Que el lector me perdone si no puede verificar por sí mismo lo que digo; ya sé que le hablo de una obra que no verá probablemente. Lo han decidido así los distribuidores;
Seven men from now
sólo se proyectará en versión original como estreno de verano en una pequeña sala de Les Champs Elysées. Si el film no ha sido doblado nadie podrá verlo en los cines de barrio. Situación simétrica a la de otra obra maestra sacrificada,
Centauros del desierto
, de John Ford, cuya versión doblada se estrenó también en pleno verano.
Y es que el
western
sigue siendo el género más incomprendido. Para el productor y el distribuidor, el
western
tiene o bien que ser un film infantil y popular destinado a acabar en la televisión, o una superproducción ambiciosa con grandes estrellas. Sólo la cotización de los intérpretes o del director justifica el esfuerzo de publicidad y de distribución.

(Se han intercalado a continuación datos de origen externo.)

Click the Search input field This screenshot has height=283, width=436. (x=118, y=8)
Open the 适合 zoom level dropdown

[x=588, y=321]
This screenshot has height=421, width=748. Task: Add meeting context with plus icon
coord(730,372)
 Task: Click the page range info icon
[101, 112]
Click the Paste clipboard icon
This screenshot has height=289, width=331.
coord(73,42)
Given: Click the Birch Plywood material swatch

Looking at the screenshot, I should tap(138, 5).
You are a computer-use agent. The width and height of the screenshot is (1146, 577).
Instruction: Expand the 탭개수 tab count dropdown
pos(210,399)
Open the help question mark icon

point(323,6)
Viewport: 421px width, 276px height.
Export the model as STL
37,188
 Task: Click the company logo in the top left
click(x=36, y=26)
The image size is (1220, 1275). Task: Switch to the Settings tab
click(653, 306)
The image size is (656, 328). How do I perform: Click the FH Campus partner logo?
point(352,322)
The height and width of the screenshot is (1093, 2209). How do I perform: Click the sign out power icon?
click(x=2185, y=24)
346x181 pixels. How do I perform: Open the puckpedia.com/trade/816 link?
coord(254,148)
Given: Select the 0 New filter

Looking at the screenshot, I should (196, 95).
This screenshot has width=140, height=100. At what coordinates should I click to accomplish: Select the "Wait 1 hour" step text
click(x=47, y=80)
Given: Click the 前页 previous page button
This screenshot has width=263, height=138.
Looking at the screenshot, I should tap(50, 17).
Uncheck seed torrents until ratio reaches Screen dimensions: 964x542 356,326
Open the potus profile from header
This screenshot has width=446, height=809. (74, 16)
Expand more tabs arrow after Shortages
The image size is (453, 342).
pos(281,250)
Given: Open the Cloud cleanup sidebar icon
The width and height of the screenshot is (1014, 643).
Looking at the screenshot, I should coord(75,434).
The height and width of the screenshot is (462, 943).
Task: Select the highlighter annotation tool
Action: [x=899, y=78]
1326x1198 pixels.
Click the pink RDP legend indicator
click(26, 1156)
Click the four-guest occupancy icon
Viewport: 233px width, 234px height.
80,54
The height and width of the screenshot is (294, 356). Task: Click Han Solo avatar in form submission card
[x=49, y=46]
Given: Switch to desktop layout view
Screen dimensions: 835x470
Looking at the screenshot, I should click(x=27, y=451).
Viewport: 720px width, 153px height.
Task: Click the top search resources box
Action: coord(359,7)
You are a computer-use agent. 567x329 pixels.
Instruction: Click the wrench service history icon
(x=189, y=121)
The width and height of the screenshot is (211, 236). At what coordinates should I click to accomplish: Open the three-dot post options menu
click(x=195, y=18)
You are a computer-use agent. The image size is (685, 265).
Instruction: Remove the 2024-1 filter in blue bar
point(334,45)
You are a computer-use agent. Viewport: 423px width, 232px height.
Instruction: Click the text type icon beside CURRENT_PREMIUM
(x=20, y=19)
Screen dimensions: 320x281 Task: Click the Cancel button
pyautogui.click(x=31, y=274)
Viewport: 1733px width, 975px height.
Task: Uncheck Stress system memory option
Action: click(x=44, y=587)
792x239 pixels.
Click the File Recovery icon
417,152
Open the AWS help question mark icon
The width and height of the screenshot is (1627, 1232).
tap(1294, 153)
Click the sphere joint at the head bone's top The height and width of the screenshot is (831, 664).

Entre esos dos extremos, todo queda en manos de la suerte y nadie —en eso, preciso es decirlo, hay que equiparar al crítico con el distribuidor— establece diferencias sensibles entre los films producidos con la marca
western
. Es así como
Raíces profundas
, superproducción ambiciosa de la Paramount para las bodas de oro cinematográficas de Zukor, ha sido acogida como una obra maestra mientras que
Seven men from now
, muy superior al film de Stevens, pasará inadvertido y se reintegrará probablemente a los almacenes de la Warner sin haber hecho otra cosa que tapar un hueco.
El problema fundamental del
western
contemporáneo se sitúa sin duda en el dilema entre la inteligencia y la ingenuidad. Hoy en día el
western
de ordinario sólo puede ser simple y acorde con la tradición si es además vulgar e idiota. Toda una producción barata subsiste sobre esas bases. Y es que después de Thomas Ince y William Hart el cine ha evolucionado. Género convencional y simplista en sus datos primarios, el
western
debe llegar a ser adulto y hacerse inteligente si se quiere colocar en el mismo plano de los films dignos de ser criticados. Así han aparecido los
westerns
psicológicos, con tesis social o más o menos filosóficos: los
westerns
con una significación. La cumbre de esta evolución estuvo justamente representada por
Raíces profundas
,
western
en un segundo grado donde la mitología del género era conscientemente considerada asunto del film. Como la belleza del
western
procede claramente de la espontaneidad y de la perfecta inconsciencia de la mitología que está disuelta en él, como la sal en el mar, esta destilación laboriosa es una operación
contra-natura
que destruye lo mismo que pretende poner de manifiesto.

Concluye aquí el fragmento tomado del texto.